Data under study ->
== == ==
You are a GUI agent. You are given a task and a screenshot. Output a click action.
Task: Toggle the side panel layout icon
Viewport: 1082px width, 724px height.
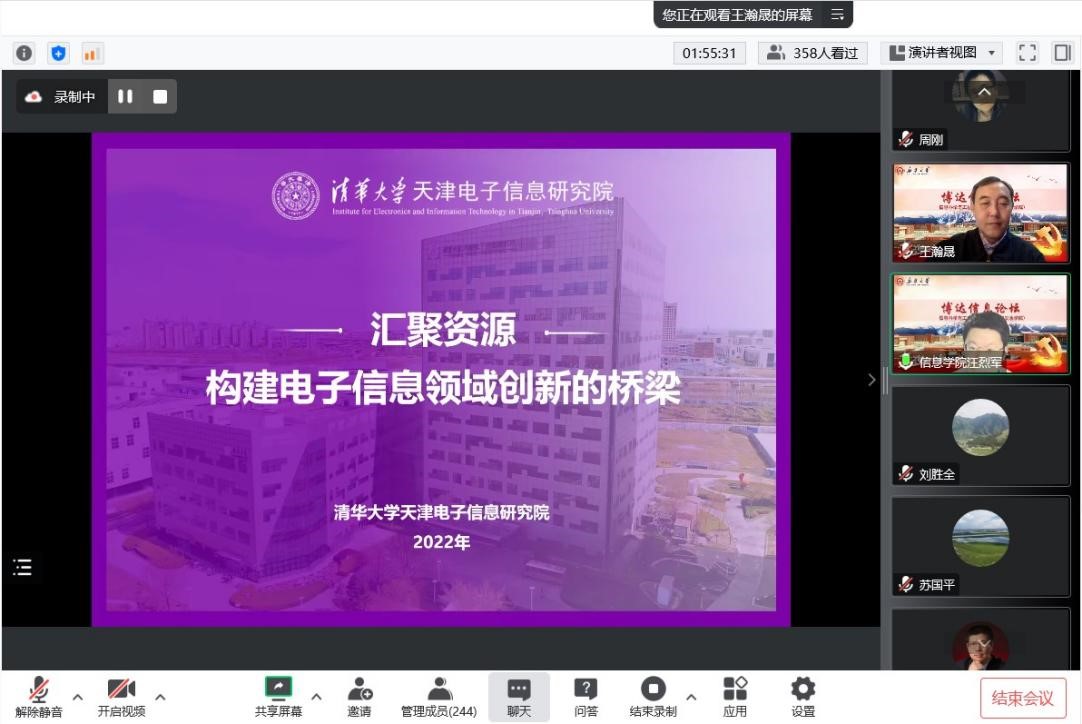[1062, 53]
== == ==
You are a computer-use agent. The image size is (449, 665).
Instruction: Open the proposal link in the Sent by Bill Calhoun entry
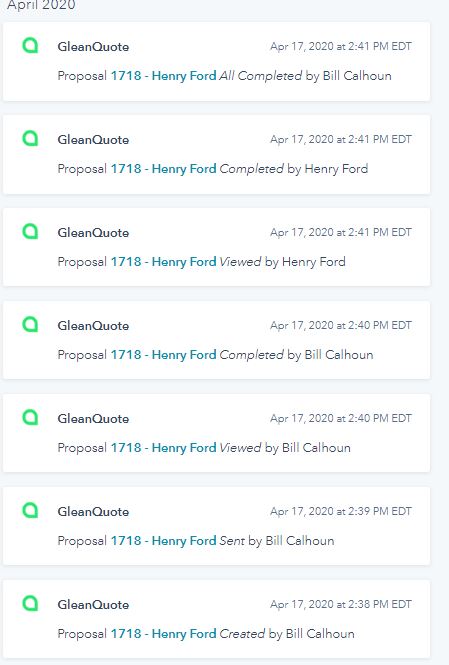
== == ==
Problem details -> Count each line of the material that includes "agent", and reply with only the count.

Response to this task -> 2